### [Records]
+---+

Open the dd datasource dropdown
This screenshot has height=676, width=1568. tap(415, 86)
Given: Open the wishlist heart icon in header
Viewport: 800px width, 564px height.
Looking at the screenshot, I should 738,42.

+---+

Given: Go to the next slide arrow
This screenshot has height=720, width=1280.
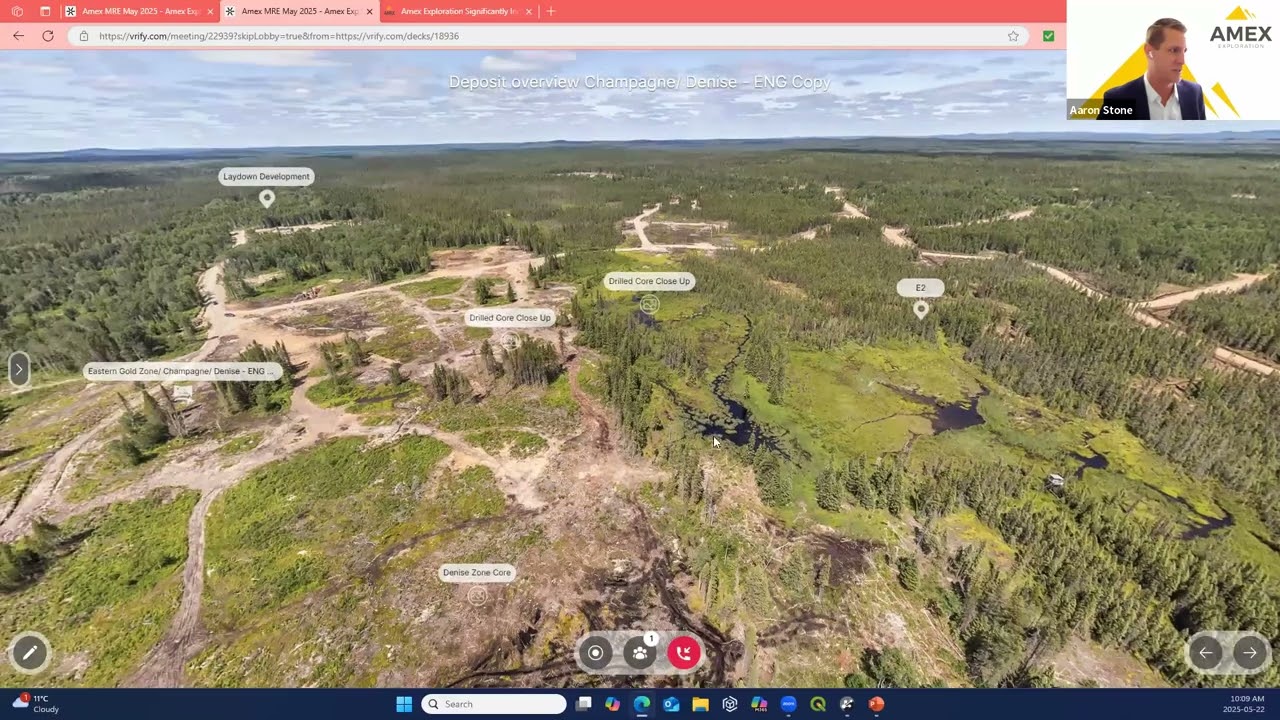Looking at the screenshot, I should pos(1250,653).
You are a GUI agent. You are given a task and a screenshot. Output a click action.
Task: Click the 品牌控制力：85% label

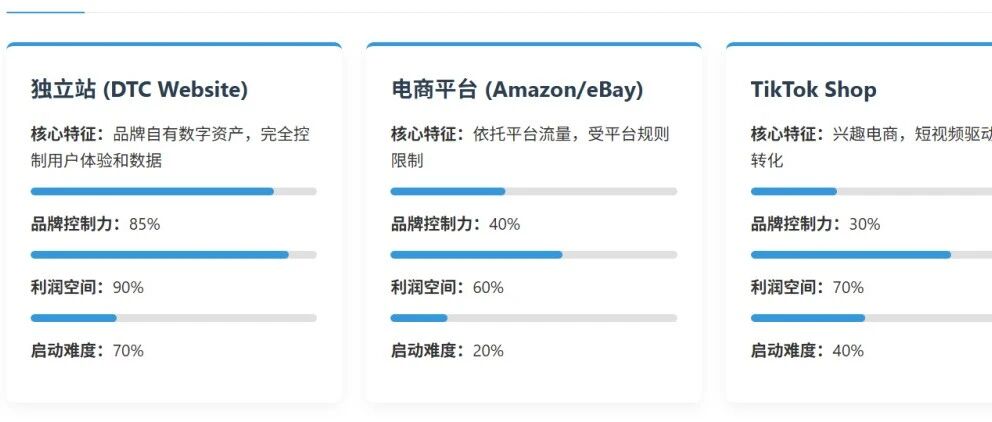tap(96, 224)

+---+

### [Task requirements]
Pull out every line in the records above that contains the string "width", and copy each one in full.

### [Solution for this task]
This screenshot has height=676, width=1568. tap(415, 86)
Viewport: 800px width, 564px height.
This screenshot has height=720, width=1280.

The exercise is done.